Exercise description → Restrict the output to the lines below starting at the one that contains "Where should I click to: Show" and ending at the one that contains "Start Windows Movie", and restate them word for word, both ends included.

Recorded information →

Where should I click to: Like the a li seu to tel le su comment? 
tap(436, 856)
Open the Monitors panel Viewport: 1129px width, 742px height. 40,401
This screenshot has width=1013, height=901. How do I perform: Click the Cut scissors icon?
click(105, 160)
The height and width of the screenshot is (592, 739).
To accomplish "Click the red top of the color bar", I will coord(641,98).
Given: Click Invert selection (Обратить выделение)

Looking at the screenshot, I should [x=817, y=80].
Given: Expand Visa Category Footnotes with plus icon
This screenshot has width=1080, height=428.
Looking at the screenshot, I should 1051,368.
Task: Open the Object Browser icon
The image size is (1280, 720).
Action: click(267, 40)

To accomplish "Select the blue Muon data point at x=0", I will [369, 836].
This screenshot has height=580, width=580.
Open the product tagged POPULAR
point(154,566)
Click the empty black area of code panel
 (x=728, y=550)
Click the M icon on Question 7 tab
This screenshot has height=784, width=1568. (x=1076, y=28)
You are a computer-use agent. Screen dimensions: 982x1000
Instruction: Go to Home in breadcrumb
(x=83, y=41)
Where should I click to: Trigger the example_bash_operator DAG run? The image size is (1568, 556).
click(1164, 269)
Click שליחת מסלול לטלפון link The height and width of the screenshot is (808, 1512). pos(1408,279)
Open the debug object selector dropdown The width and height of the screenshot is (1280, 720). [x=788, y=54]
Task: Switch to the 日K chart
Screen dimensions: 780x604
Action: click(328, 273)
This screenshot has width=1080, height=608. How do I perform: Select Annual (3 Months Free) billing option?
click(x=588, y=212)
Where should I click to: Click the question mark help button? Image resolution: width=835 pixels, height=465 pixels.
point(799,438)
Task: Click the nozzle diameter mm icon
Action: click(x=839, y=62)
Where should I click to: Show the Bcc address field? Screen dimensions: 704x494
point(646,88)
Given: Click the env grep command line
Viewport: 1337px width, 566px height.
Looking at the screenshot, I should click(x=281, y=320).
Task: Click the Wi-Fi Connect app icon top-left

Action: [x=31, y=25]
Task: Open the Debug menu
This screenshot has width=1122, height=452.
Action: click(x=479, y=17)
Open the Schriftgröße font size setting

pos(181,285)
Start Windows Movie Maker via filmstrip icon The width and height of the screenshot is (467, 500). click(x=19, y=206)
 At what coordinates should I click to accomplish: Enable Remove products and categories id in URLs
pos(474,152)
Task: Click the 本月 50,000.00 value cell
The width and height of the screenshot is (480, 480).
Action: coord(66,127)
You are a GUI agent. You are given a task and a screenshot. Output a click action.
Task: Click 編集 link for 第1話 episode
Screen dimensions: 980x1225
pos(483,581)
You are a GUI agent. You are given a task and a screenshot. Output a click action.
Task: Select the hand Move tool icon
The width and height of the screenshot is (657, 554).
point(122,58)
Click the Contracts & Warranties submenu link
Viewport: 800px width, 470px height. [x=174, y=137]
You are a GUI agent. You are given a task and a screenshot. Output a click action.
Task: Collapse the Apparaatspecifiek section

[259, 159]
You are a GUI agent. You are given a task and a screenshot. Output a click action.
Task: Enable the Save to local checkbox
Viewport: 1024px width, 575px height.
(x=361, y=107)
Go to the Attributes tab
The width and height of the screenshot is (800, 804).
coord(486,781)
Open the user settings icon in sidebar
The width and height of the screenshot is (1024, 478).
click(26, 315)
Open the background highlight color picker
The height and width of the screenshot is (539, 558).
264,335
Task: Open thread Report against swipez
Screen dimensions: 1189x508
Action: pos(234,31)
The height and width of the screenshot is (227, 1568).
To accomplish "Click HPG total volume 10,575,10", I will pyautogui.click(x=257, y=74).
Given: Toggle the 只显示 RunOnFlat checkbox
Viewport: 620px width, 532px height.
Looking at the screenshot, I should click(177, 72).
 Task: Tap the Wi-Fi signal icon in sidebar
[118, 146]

Answer space →
Where should I click to: Show the Bcc address field? Screen dimensions: 704x494
point(646,88)
Given: Click the env grep command line
Viewport: 1337px width, 566px height.
Looking at the screenshot, I should click(x=281, y=320).
Task: Click the Wi-Fi Connect app icon top-left

Action: [x=31, y=25]
Task: Open the Debug menu
This screenshot has width=1122, height=452.
Action: click(x=479, y=17)
Open the Schriftgröße font size setting

pos(181,285)
Start Windows Movie Maker via filmstrip icon The width and height of the screenshot is (467, 500). click(x=19, y=206)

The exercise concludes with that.